„Gibt es einen Grund,den Koalitionsvertrag wieder aufzumachen?Auf keinen Fall.“

Die SPD hat ihren Vorsitz in einem Mammut-Verfahren neu bestimmt. Geworden sind es eine bis dato unbekannte Bundestagsabgeordnete und ein ehemaliger NRW-Finanzminister, Saskia Esken und Norbert Walter-Borjans. So weit, so gut. Dass nur gut die Hälfte der SPD-Mitglieder über die neue Spitze überhaupt abstimmte, ist traurig und macht möglicherweise den Verdruss der eigenen Basis mit dem Prozess deutlich.

Gibt es einen Grund, den Koalitionsvertrag wieder aufzumachen? Auf keinen Fall – er sieht Möglichkeiten zur Kurskorrektur vor. So hat man etwa mit dem Klimapaket und dem Ausstieg aus der Kohle bereits Politik an aktuelle Entwicklungen angeglichen. Bei Forderungen der SPD – etwa nach einer Aufgabe der schwarzen Null (keine neuen Schulden), höherem Mindestlohn oder anderen sozialen Wohltaten – muss es aus der Unionsspitze ein klares Nein geben. Egal, mit was die neue SPD-Führung droht.

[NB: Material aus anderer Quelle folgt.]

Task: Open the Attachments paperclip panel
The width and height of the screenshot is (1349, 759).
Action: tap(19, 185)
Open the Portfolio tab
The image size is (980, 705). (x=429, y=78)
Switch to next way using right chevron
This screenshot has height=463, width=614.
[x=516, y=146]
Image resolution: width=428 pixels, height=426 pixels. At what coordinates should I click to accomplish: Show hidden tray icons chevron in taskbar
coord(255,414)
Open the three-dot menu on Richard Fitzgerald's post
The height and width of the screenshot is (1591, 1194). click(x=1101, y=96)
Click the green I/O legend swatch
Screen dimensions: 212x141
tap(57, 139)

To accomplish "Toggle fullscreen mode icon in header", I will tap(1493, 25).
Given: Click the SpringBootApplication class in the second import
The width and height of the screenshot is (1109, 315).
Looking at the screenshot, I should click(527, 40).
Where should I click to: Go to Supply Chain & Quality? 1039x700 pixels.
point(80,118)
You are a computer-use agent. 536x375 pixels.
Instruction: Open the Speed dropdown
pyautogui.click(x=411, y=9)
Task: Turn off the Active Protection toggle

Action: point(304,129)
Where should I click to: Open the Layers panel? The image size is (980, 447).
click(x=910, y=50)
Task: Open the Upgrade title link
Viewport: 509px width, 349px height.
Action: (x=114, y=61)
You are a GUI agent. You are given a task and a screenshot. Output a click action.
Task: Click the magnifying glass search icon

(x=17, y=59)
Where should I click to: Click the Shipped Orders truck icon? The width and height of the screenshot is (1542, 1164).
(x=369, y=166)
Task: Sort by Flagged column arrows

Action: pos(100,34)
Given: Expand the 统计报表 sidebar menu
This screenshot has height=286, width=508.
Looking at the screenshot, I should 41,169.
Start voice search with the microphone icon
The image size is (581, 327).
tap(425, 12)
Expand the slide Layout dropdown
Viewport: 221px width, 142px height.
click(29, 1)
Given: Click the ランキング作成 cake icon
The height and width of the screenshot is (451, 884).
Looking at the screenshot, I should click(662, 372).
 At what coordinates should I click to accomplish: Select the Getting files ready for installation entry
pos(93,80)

Warum die SPD sich mit dem Koalitionsvertrag so schwer tut, ist unverständlich. Nicht allein, dass vor anderthalb Jahren eine Mehrheit der Mitglieder (bei einer Wahlbeteiligung von 78 Prozent!) für die Vereinbarung gestimmt haben. Die SPD setzte vieles durch: Soli-Abbau für die Mitte, aber nicht für die Gutverdiener, paritätische Finanzierung der Krankenversicherung, das Kita-Gesetz - um nur einige zu nennen. Und auch die Forderung nach Aufgabe der schwarzen Null leuchtet nicht ein. Denn Geld ist derzeit genug vorhanden, vielmehr hakt es bei der konkreten Umsetzung.

Die Union sollte Forderungen nicht nachgeben, die ihren Kern weiter aushöhlen. Sondern schnell ihre Optionen ausloten und zumindest hinter den Kulissen nicht nur prüfen, wie man die neue SPD-Spitze beruhigen kann. Sondern schon mal in den Wahlkampfmodus schalten. Warum keine Minderheitsregierung, zumindest übergangsweise?